2 Dose Neuraxial Morphine for Prevention of PDPH

This will be a prospective, randomized, double blind clinical trial. Subjects will be ASA I and II women (per American Society of Anesthesiologists Physical Status Classification System or ASA) aged 18 years and older, who are known to have had ADP with an epidural needle during placement of neuraxial labor analgesia, and have either an intrathecal catheter or epidural catheter in situ. Patients will be randomized to either receive PFM or placebo (sterile normal saline (NS or SAL)).

For patients with an epidural catheter, the group "EPID PFM" will receive 3 mg (6 ml) of PFM, followed by 3 ml of sterile normal saline to be administered through the epidural catheter. The placebo group, "EPID NS", will receive 6 ml of sterile normal saline via the epidural catheter followed by another 3 ml NS. For patients with an intrathecal catheter, the group, "IT PFM" will receive 200 micrograms (mcg) (0.4 ml) of preservative-free morphine, followed by a flush of the catheter with 2 ml of sterile saline. The placebo group will receive 0.4 ml and then 2 ml of sterile normal saline through the intrathecal catheter. Sixteen to 24 hours after receiving the first study drug, patients in all groups will be visited by an investigator, and then daily thereafter during the hospital admission. They will be evaluated for the presence of headache, analgesia requirements, need for EBP and the severity of opioid side effects. As long as the patient is afebrile, has not been experiencing severe opioid side effects and the catheter is in place and intact, the patient will then receive the identical study drug (for a total of two doses). The epidural/intrathecal catheter will be removed immediately after the second administration of the study drug.

After discharge, the patient will be followed up once daily by telephone for up to a minimum of 5 days after receiving the last dose of the study drug if they remain headache free, and for a minimum of 3 days after resolution of PDPH.

Statistical Design:

This will be a prospective randomized double blind clinical trial. The primary outcome will be the incidence of PDPH at 48 hours after ADP. The primary outcome of the trial is the incidence of PDPH at 48 hours after ADP. We will consider a difference in incidence of PDPH between the placebo and treatment groups of 25 % to be significant, based on the findings of Al Metwalli et al. (Anaesthesia. 2008; 63(8):847-50), and the meta-analysis by Heesen et al. (Int J Obstet Anesth. 2013 ; 22(1):26-30).

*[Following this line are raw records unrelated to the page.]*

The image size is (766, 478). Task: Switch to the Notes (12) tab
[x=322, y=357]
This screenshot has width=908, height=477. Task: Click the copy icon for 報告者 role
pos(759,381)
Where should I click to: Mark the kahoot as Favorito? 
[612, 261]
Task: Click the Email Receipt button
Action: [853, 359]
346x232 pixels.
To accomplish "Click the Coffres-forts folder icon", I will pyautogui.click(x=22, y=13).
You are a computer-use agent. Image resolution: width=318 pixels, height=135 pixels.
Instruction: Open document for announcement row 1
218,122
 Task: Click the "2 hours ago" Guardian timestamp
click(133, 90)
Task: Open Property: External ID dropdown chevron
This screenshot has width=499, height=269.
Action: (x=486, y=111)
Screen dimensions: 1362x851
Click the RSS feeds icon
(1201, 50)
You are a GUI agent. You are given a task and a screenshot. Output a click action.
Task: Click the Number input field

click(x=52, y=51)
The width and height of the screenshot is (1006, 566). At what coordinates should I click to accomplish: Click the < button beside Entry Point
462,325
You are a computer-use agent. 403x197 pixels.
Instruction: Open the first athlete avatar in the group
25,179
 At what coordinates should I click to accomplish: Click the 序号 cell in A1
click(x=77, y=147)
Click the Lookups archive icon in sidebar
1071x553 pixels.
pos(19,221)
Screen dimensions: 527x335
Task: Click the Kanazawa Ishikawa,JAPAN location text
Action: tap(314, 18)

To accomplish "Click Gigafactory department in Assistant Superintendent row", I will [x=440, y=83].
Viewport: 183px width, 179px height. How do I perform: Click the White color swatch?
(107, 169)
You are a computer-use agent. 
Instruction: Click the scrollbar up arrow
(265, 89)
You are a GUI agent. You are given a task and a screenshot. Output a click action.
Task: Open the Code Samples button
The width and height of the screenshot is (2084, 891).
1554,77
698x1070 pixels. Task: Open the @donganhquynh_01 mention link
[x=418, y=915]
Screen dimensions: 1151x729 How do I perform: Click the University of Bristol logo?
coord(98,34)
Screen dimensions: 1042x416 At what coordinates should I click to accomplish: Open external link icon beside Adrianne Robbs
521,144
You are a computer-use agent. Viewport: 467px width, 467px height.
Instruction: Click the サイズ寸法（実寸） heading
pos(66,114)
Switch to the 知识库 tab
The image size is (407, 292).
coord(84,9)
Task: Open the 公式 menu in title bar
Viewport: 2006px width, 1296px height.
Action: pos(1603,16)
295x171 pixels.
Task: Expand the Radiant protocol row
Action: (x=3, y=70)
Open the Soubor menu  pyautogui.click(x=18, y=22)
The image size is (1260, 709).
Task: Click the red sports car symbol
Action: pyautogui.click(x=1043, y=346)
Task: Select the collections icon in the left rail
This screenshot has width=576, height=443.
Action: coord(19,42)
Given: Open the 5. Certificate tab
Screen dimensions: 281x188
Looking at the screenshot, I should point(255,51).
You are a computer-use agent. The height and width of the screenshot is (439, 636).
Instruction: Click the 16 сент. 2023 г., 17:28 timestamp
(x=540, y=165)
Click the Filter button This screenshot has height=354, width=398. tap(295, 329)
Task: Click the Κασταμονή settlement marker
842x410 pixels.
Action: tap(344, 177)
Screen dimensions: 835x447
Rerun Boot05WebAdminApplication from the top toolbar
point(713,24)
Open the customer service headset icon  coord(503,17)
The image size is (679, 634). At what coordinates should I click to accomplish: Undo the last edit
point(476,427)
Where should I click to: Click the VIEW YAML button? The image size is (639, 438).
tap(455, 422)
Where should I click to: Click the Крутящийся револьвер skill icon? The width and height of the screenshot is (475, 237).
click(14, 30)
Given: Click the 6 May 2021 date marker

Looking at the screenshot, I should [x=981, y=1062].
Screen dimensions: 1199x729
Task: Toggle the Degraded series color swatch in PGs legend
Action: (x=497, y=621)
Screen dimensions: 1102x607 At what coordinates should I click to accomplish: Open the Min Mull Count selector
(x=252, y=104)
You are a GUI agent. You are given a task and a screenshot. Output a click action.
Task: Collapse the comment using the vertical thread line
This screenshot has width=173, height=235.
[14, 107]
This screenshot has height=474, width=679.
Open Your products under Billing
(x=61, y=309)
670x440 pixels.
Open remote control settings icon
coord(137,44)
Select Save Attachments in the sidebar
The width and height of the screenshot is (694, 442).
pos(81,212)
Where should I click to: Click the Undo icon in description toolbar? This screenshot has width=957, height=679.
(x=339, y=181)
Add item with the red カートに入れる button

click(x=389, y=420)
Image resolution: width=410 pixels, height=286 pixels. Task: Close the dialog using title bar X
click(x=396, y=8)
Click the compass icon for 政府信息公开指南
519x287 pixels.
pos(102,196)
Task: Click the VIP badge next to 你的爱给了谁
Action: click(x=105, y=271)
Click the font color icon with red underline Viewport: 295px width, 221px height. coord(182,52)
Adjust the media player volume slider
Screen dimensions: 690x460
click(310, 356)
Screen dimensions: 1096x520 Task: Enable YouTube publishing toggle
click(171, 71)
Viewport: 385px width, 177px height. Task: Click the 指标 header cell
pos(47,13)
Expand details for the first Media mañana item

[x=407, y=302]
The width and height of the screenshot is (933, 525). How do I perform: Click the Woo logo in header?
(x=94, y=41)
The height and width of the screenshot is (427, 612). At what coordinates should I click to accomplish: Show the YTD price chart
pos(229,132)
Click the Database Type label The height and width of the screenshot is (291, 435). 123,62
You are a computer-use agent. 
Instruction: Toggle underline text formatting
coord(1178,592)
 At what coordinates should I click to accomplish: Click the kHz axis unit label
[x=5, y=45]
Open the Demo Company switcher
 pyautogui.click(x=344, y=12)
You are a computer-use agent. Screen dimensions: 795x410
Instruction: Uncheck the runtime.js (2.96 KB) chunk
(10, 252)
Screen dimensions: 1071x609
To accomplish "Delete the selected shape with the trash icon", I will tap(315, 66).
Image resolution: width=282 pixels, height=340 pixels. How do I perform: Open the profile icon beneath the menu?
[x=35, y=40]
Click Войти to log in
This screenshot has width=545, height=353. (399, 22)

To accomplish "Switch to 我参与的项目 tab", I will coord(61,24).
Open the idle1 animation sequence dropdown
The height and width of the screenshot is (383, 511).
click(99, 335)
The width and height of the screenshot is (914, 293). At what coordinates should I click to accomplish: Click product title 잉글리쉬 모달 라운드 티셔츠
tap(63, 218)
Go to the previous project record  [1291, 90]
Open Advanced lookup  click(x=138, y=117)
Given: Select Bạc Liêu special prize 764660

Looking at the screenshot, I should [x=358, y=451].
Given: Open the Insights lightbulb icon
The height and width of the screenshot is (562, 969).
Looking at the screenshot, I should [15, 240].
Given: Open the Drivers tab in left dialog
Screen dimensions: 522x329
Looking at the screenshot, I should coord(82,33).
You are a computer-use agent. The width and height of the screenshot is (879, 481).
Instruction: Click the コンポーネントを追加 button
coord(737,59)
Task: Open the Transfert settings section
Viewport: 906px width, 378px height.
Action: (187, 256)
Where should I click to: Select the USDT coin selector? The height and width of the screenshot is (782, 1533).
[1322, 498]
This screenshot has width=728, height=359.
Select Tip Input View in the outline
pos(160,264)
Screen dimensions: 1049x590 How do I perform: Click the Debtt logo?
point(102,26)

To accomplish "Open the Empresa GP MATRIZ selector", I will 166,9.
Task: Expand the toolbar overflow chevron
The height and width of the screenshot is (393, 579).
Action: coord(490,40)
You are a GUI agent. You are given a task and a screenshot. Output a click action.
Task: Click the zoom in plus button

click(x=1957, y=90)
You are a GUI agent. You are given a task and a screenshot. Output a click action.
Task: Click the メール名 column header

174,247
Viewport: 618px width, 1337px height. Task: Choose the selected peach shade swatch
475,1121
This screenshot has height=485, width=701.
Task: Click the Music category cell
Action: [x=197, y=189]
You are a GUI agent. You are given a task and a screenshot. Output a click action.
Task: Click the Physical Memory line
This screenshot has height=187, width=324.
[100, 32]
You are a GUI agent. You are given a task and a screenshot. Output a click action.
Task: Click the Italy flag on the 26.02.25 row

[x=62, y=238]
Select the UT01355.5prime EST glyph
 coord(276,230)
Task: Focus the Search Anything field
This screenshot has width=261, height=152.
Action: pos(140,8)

Estimates of PDPH rate after ADP range from 50 to 85%. Our rate at Columbia University Irving Medical Center (CUIMC) for the past several years is 66% (OB Anesthesia Division QA data). For calculation of our sample size, we determined that an absolute 25% decrease in PDPH would be clinically significant (i.e., 66% to ~40%). For a power of 90% and an alpha of 0.05, this requires 83 subjects per group (2 epidural groups compared to each other, 2 spinal groups compared to each other). We are not specifically powering this for comparison of the spinal to the epidural groups, although we will likely be able to do so. We therefore, aim to recruit 100 subjects per group (for a total of 400 across all centers) assuming 10-15% of subjects may be lost because of inadvertent withdrawal of the catheter, subject withdrawal, or lost to follow up after discharge.

This is intended to be a multicenter study involving 5 academic tertiary hospitals, having >2,000 vaginal deliveries per year. Since the rate of accidental dural puncture is between 1 and 2%, we estimate we should be able to recruit 100 subjects per year. Categorical data (presence or absence of dural puncture headache, need for epidural blood patch) will be analyzed using Chi-square analysis.